- _Task brief_: For the material that follows, return exactly the lines from the one with "Open the Wall loop direction dropdown" through the one with "The height and", both ends included.

- _Data listing_:
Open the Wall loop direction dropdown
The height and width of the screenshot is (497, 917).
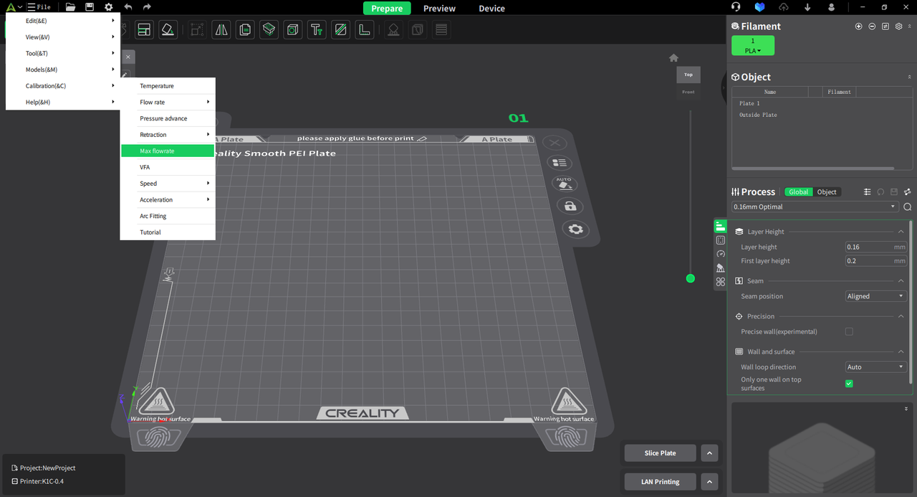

--

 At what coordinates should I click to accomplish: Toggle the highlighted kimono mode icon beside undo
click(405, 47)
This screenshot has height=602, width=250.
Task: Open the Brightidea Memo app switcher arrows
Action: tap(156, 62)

- _Problem solution_:
Open the Wall loop direction dropdown
The height and width of the screenshot is (497, 917).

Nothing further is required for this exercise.